Miner remains in the Will County jail awaiting his own murder trial, as does Adam Landerman, 21. Another Joliet woman, Alisa Massaro, wiggled out of the murder case in May by copping a plea to reduced charges of robbery and concealing homicides. Prosecutors agreed to the plea deal to secure Massaro’s future testimony against her three alleged accomplices. She is due to be released from prison in less than three and a half years.

Massaro was tentatively scheduled to take the stand Wednesday but her testimony may be pushed back until later in the week.

During her police interrogation, McKee first blamed Glover and Rankins for instigating the attack by getting too grabby with her and Massaro. When confronted by detectives about fabricating that story, McKee admitted she was lying and tried to put the blame on Miner, repeatedly calling him “crazy,” claiming she was frightened of him, pointing out that he is an ex-convict, and mentioning that he and Massaro—along with Landerman—wanted to have sex atop the dead men’s bodies.

“Josh brought it up,” McKee said.

“Alisa, it took her a while,” she said, recalling how her childhood friend told her, “Me and him do a lot of crazy stuff. This will just be something new.”

McKee said she didn’t stick around to watch her friends copulate on the corpses, choosing instead to pass out in another room of Massaro’s Hickory Street house.

McKee also put the blame on her father, Bill McKee, complaining that he called the cops after she went to him for help with disposing of the bodies.

“I get it because it’s the right thing to do, but he told me he’s going to help me,” Bethany McKee told the law about her father, whom she realized dropped a dime on her when she saw the cops showing up at her Shorewood home.

“I called my dad,” Bethany McKee said. “I was like, ‘What the f—k? Did you just call the police one me?’ And he was like, ‘No.’”

When it really came down to it, Bethany McKee explained to the detectives, her father was the one responsible for the mess she was in.

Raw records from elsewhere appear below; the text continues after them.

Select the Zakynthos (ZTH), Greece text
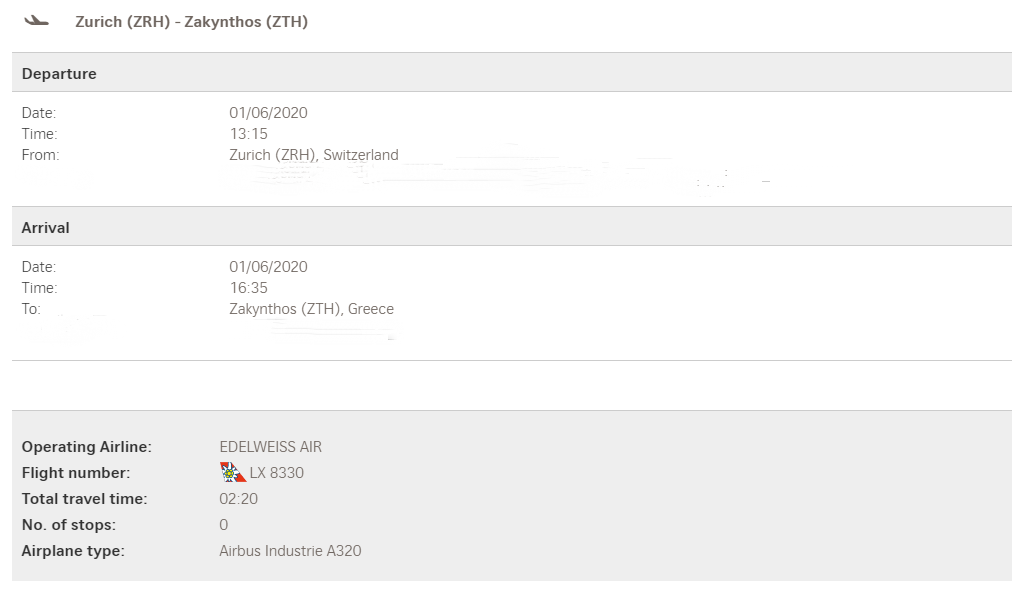This screenshot has height=595, width=1026. [x=311, y=309]
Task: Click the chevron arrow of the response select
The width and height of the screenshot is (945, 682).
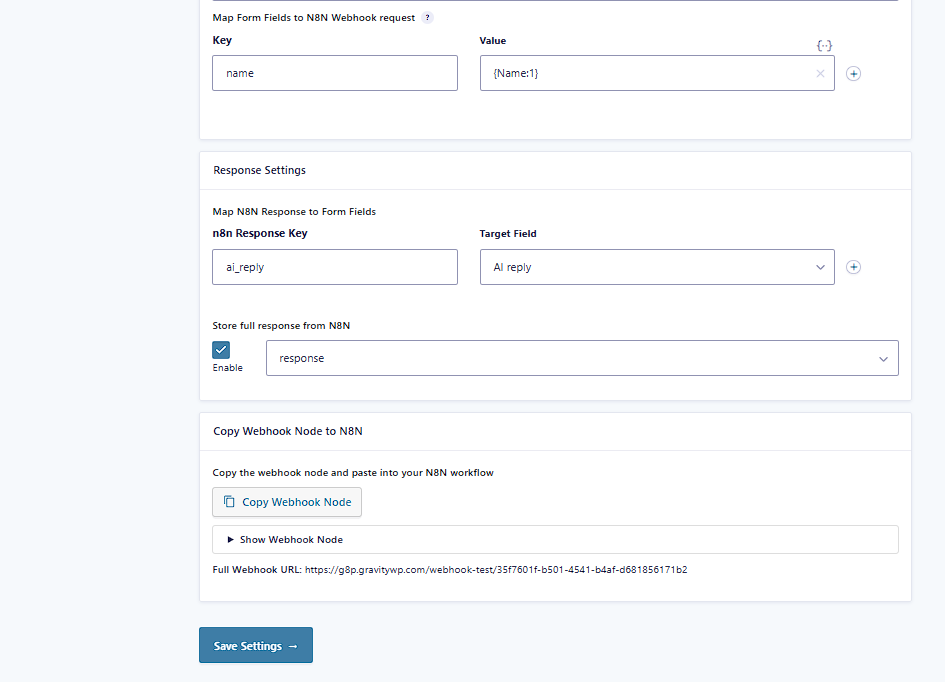Action: click(x=883, y=358)
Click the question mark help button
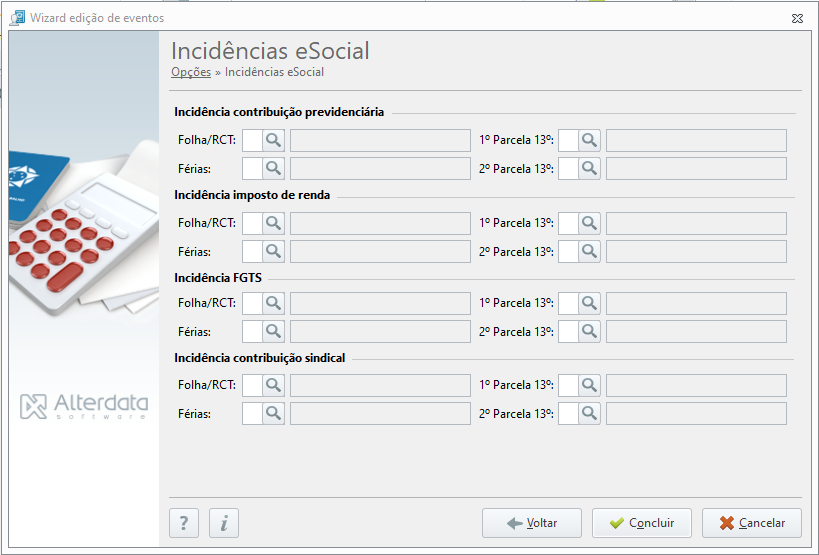The width and height of the screenshot is (819, 555). [184, 523]
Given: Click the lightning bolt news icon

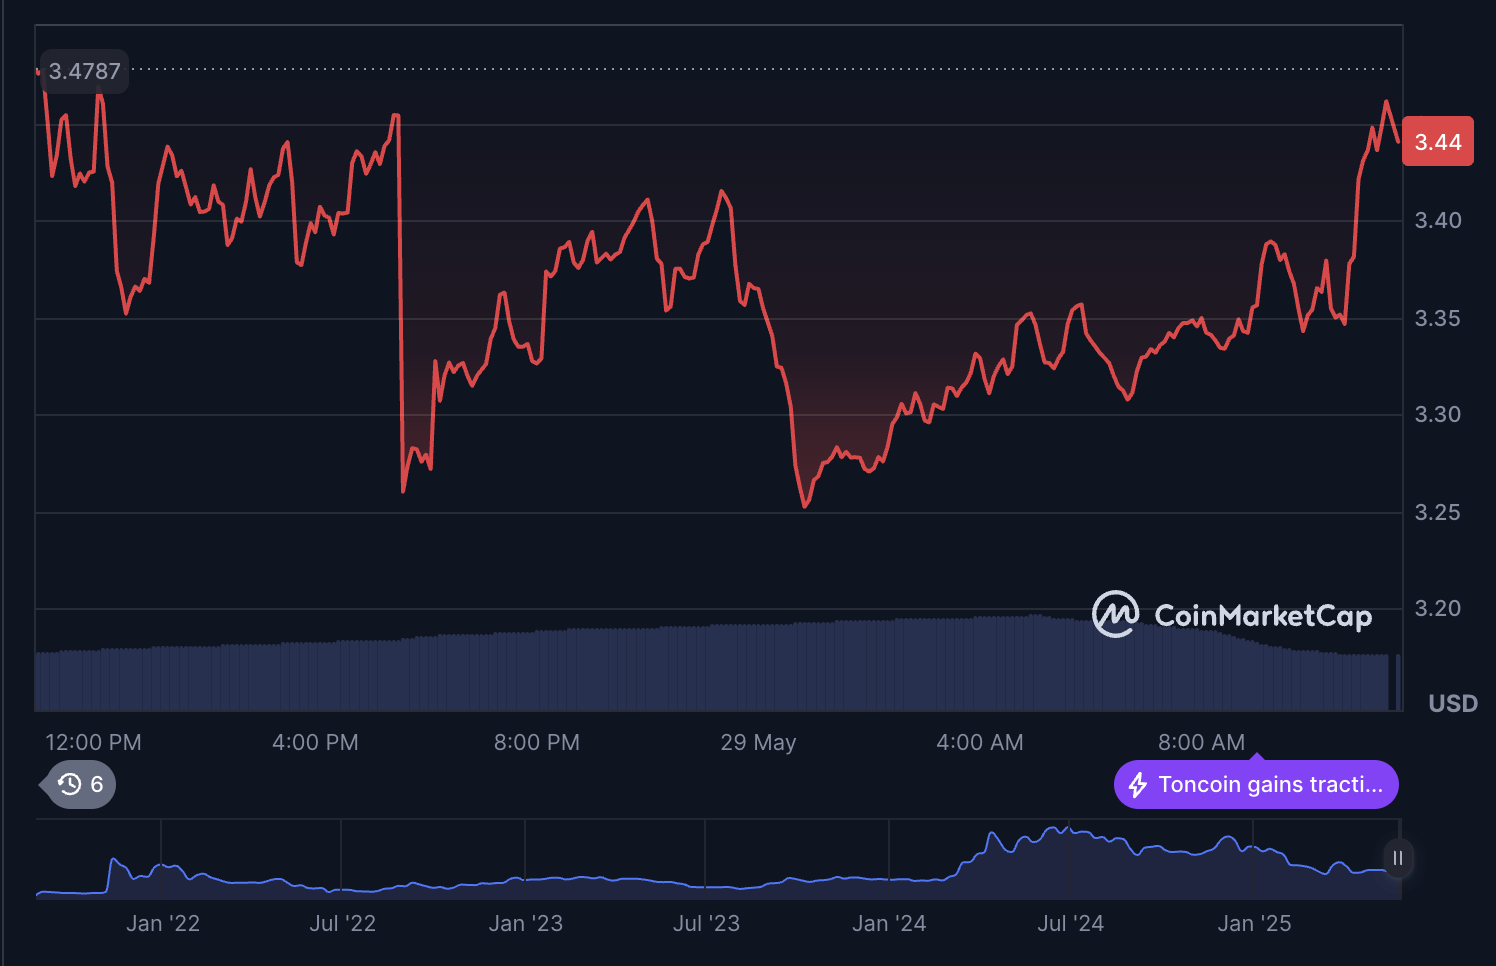Looking at the screenshot, I should pyautogui.click(x=1138, y=785).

“It was his fault in the first place,” she said.

“He was the one who kept kicking me out,” Bethany McKee said, point out that she “didn’t want to go to the shelter.”

No matter who—if anyone—crafted the plan to kill Glover and Rankins, once they were dead, Bethany McKee told the police she drove her young daughter to the home of a friend in the middle of the night. She then returned to the house on Hickory and went with her pals to buy cigarettes and cocaine with Rankins’ money. Bethany McKee said she smoked her share of the coke and passed out.

Before passing out, Bethany McKee said, she remembers her friends making racist jokes about the dead men.

“They were calling them n----s and all these racist comments,” she said. “Adam was just saying, ‘You should have been picking the cotton and this wouldn’t have happened.’ Alisa was just laughing.”

Earlier in the trial, prosecutor Tricia McKenna said Bethany McKee and her friends plotted the murders because they were broke and wanted liquor and cigarettes. And that’s pretty much what happened, Bethany McKee at one point told the detectives.

“It was because we really needed cigarettes,” she said. “We didn’t have any cigarettes.”